WHAT NEEDS TO BE DONE =>
Update the material below by replacing "screenshot" with "image" everywhere it appears, changing nothing else. Leave the pictures out of your version.

Item-finding records
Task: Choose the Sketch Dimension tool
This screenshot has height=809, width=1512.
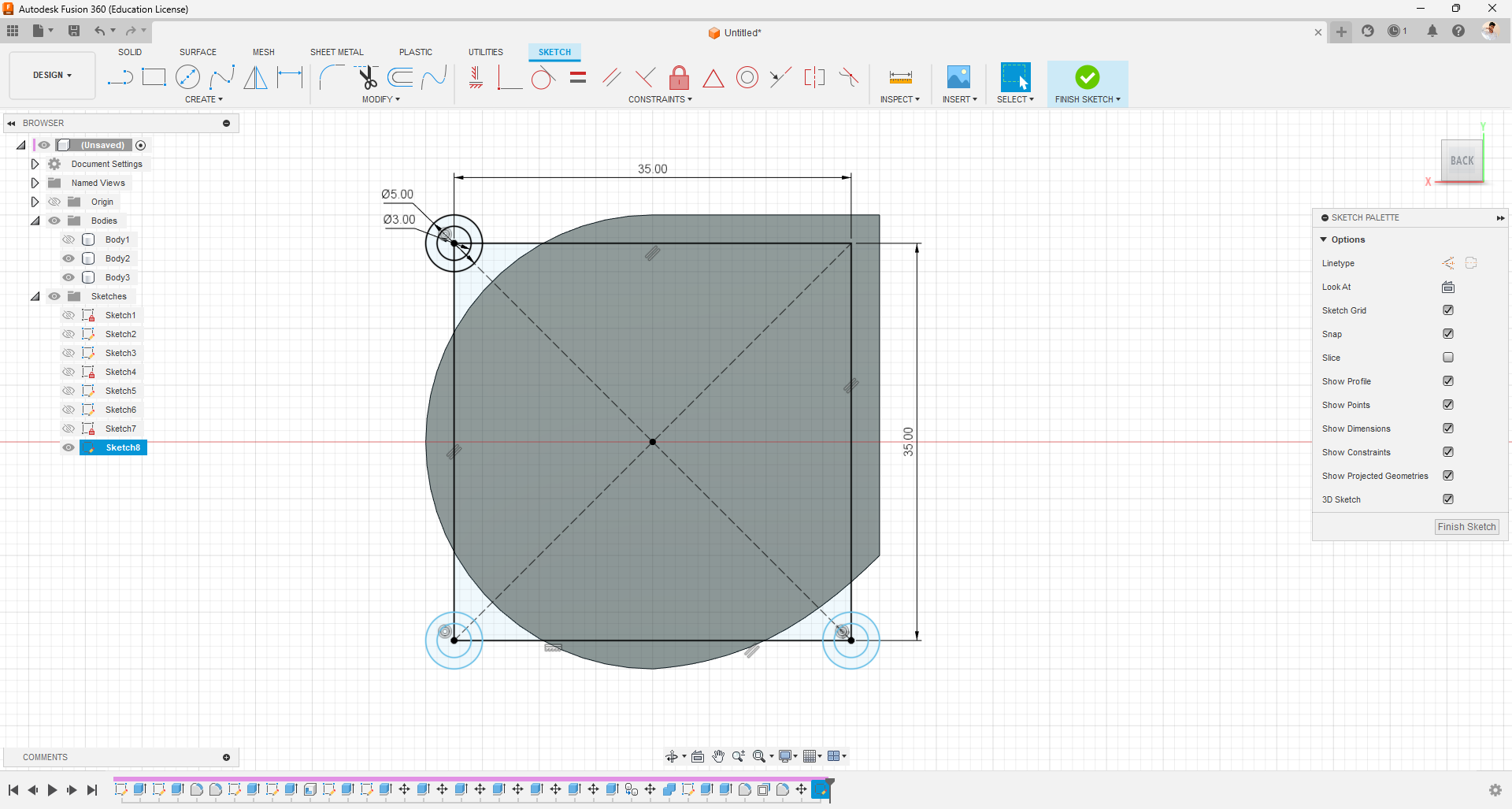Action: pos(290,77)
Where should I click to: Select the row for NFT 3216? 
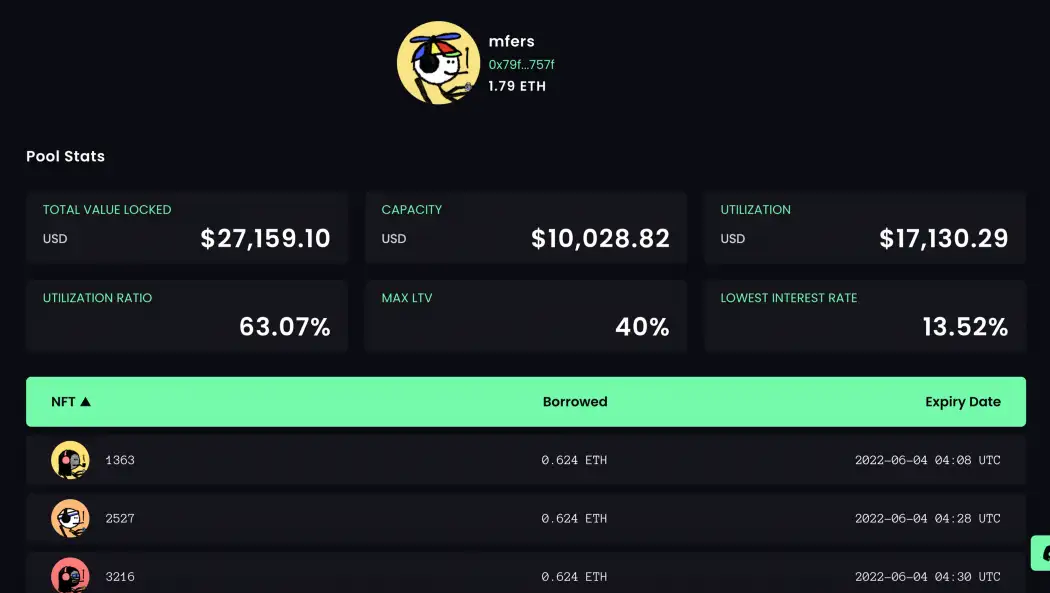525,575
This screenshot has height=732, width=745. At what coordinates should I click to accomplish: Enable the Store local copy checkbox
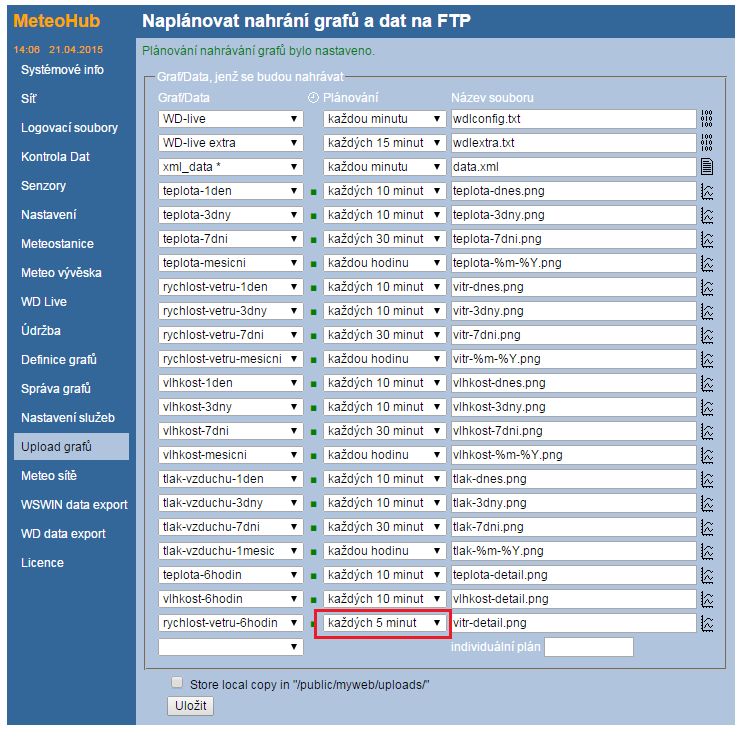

COMPLETE RESPONSE =>
Task: Choose the Sketch Dimension tool
This image has height=809, width=1512.
Action: pos(290,77)
Where should I click to: Select the row for NFT 3216? 
525,575
This image has height=732, width=745. At what coordinates should I click to accomplish: Enable the Store local copy checkbox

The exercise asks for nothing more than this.